GenMol: A Drug Discovery Generalist with Discrete Diffusion¶

Conference: ICML2025
arXiv: 2501.06158
Code: NVIDIA-Digital-Bio/genmol
Area: Drug Discovery / Molecule Generation
Keywords: Discrete Diffusion Models, SAFE Molecular Representation, Fragment Remasking, Molecular Optimization, Drug Design

TL;DR¶

This work proposes GenMol, a generalist molecular generation framework based on Masked Discrete Diffusion, which generates SAFE sequences via non-autoregressive bidirectional parallel decoding. By introducing fragment remasking and Molecular Context Guidance (MCG), it covers four major drug discovery scenarios: de novo generation, fragment-constrained generation, target-directed hit generation, and lead optimization, using a single model and comprehensively outperforming previous state-of-the-art methods.

Background & Motivation¶

Drug discovery involves multiple stages: de novo molecular generation, fragment-constrained generation (such as linker design, scaffold morphing, etc.), target-directed hit generation, and lead optimization. Existing molecular generation models typically cover only one or two of these scenarios, failing to act as generalist tools throughout the entire pipeline.

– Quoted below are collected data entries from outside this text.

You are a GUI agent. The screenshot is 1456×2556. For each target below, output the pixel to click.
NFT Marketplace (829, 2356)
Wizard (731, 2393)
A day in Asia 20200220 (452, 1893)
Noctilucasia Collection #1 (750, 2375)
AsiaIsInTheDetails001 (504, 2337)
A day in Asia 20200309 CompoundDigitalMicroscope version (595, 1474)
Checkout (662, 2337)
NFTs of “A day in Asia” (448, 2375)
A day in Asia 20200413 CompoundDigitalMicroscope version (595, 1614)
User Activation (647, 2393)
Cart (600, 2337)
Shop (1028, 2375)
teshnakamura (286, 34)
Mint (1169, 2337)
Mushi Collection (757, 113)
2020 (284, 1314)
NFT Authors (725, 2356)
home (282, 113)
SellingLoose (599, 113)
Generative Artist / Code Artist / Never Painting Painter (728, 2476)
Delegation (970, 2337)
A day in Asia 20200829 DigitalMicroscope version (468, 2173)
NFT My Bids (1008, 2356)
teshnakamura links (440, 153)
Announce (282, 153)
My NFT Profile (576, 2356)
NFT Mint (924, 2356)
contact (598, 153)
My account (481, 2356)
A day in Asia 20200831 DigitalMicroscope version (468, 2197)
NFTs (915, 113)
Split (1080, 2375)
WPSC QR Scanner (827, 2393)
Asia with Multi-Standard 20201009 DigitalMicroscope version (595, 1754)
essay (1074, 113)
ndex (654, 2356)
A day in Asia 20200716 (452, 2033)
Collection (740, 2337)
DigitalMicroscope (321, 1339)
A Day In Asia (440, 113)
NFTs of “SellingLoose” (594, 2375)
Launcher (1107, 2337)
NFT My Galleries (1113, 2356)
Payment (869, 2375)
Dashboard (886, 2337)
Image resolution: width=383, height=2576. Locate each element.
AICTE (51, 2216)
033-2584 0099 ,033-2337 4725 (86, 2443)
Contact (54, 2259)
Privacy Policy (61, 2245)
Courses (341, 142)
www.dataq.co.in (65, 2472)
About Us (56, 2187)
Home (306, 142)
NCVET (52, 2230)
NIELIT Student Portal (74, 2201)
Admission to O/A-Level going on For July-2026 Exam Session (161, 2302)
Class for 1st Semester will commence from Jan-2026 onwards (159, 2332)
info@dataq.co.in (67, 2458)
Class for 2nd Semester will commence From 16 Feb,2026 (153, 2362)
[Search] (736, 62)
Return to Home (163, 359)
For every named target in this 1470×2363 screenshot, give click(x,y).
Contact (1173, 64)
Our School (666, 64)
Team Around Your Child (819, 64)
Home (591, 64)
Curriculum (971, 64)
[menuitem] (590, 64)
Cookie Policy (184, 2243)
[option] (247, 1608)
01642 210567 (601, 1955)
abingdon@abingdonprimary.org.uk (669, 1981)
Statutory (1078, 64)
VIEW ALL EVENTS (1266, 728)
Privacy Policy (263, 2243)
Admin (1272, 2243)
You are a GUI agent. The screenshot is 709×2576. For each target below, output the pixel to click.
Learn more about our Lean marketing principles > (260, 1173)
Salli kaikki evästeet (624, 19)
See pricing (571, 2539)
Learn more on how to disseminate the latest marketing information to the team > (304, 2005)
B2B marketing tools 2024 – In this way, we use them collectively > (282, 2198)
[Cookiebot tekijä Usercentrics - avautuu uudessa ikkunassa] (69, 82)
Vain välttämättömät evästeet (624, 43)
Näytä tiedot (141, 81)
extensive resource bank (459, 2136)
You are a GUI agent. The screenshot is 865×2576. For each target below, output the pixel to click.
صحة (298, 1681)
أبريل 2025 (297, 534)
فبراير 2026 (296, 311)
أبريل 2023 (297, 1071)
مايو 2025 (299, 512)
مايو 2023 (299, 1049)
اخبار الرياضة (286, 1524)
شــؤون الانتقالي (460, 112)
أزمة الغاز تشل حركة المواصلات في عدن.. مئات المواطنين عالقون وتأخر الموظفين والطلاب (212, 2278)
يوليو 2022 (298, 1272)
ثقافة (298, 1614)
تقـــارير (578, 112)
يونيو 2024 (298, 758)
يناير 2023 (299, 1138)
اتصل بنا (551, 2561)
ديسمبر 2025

The most representative prior generalist method is SAFE-GPT, which represents molecules as SAFE (Sequential Attachment-based Fragment Embedding) sequences and utilizes GPT autoregressive decoding to complete multiple tasks. However, SAFE-GPT has three main limitations:

Token order dependency: SAFE itself is fragment-order independent, but GPT's left-to-right decoding contradicts this property.

Low efficiency: Autoregressive token-by-token generation prevents parallel decoding.

Difficulty in guidance: Autoregressive models struggle to introduce global guidance during the generation process; target-directed generation requires additional reinforcement learning fine-tuning.

The core motivation of GenMol is to replace autoregression with discrete diffusion, addressing these three pain points while maintaining the advantages of the SAFE representation.

Method¶

Overall Architecture¶

GenMol adopts the BERT architecture as its denoising network, with a training framework based on MDLM (Masked Discrete Language Model). The input consists of SAFE molecular sequences. The forward process gradually replaces tokens with [MASK], while the reverse process predicts masked tokens in parallel via bidirectional attention.

Forward Masking Process¶

Interpolating each token \(\boldsymbol{x}^l\) in the sequence independently:

\[q(\boldsymbol{z}_t^l | \boldsymbol{x}^l) = \text{Cat}(\boldsymbol{z}_t^l;\; \alpha_t \boldsymbol{x}^l + (1-\alpha_t)\mathbf{m})\]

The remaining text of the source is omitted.